The concrete server::Server dispatcher and canonical ServerPeer native dispatch call AuthProvider before request dispatch and are compatible with both Bearer token validation and any custom auth scheme. OAuth token validation (DPoP proof verification, audience check, scope check) can be implemented as an AuthProvider subclass by the application or by the optional DpopBearerAuthProvider bridge when concrete verifier implementations are supplied.

OAuth-capable HTTP transports must also map authentication failures at the HTTP layer before JSON-RPC dispatch:

missing or invalid credentials return 401 Unauthorized with an appropriate WWW-Authenticate challenge;
authenticated credentials with insufficient scope return the MCP/OAuth insufficient-scope shape, including a challenge when required by the HTTP flow;
successful authentication stores AuthIdentity in the request/session context so typed handlers and policy hooks can inspect the subject and claims;
AuthRequest must include HTTP headers, not only the remote address, because Bearer and DPoP validation are header-driven. Header normalization and duplicate-header policy are still planned hardening work.

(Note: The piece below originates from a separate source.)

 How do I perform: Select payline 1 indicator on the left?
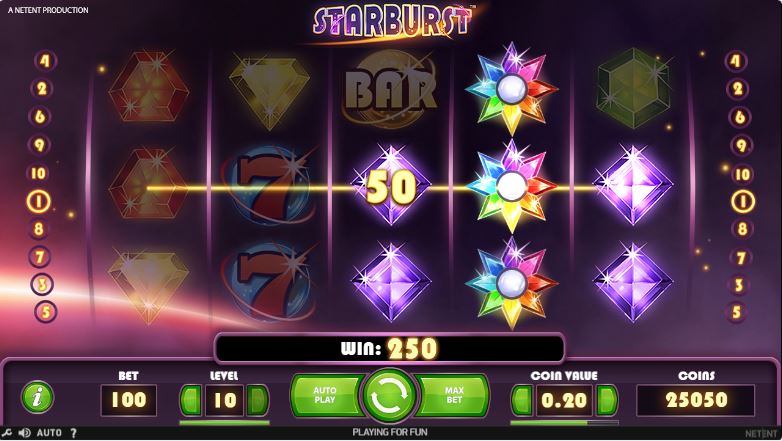click(38, 201)
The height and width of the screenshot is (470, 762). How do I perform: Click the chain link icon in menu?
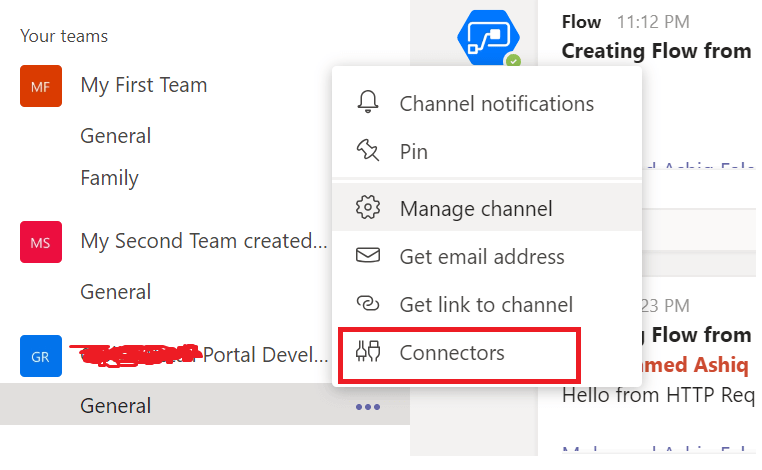click(368, 305)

The current P1 auth-lite implementation exposes this behavior without pulling crypto dependencies:

AuthProvider::authenticate() failures are encoded as auth-category JSON-RPC PermissionDenied errors.
HttpTransport maps those auth-category failures to HTTP 401 responses.
HttpTransportOptions::auth_challenge controls the emitted WWW-Authenticate value and defaults to Bearer.
Successful authentication stores AuthIdentity in SessionContext before typed tool, prompt, and resource handlers run.
Server::authenticate_context() is shared by concrete Server dispatch and native ServerPeer request dispatch, so peer-boundary handlers receive the same authenticated context as concrete server handlers.
Client HTTP transports apply auth_header as Authorization: Bearer <token> on POST, SSE GET, and session DELETE requests unless an explicit Authorization entry already exists in the custom header map.
Client HTTP transports expose a transport-level auth refresh hook for 401 Unauthorized: the hook receives status, headers, method, and WWW-Authenticate, may return a replacement bearer token, and the transport retries the failed POST once. A final 401 or 403 is surfaced as an auth-category PermissionDenied error carrying the WWW-Authenticate detail when present.

Client-Side Bearer Token Helper

mcp::client::HttpTransportOptions::auth_header and mcp::transport::StreamableHttpClientTransportOptions::auth_header are bearer token helpers, not raw header values. When set to a non-empty token, the client transport sends Authorization: Bearer <token> on every outbound Streamable HTTP request:

JSON-RPC POST requests and notifications;
SSE GET requests used for server-to-client messages;
POSTed responses to server-to-client requests;
session DELETE during transport shutdown.

If headers already contains an explicit Authorization value, the explicit header wins. This keeps custom schemes and preformatted DPoP/Bearer experiments possible without changing the helper contract.

Delivery

The full crypto-backed auth implementation should ship behind the opt-in auth feature as a coherent deliverable:

Vendored MiniOAuth2 integration under third_party/MiniOAuth2, private to the auth implementation.
Protocol models and implementations for PKCE, DPoP, RFC 9728/8414 metadata, client registration, token refresh, JWKS discovery/cache, and JWKS-aware verification boundaries.
HTTP transport natively integrates auth lifecycle: discovery -> authorize -> token exchange -> refresh-on-401 -> retry.
OpenSSL/JWKS-backed verifier implementations are provided for the optional DPoP-aware server AuthProvider bridge, building on the existing injected verifier shape.
TokenStore abstraction with in-memory default (applications may provide persistent storage by implementing the interface).
OpenSSL-backed DPoP/JWT/JWKS code is compiled only when the auth feature is enabled, resolves OpenSSL through the active package manager or system install, and never vendors OpenSSL into third_party.
Default SDK/package installs continue to prove that optional auth headers are absent and OpenSSL is not pulled unless the consumer opts in.

No incremental rollout of fake-security pieces: decode-only JWT helpers, non-verifying DPoP paths, and placeholder JWKS checks must not be shipped as security features.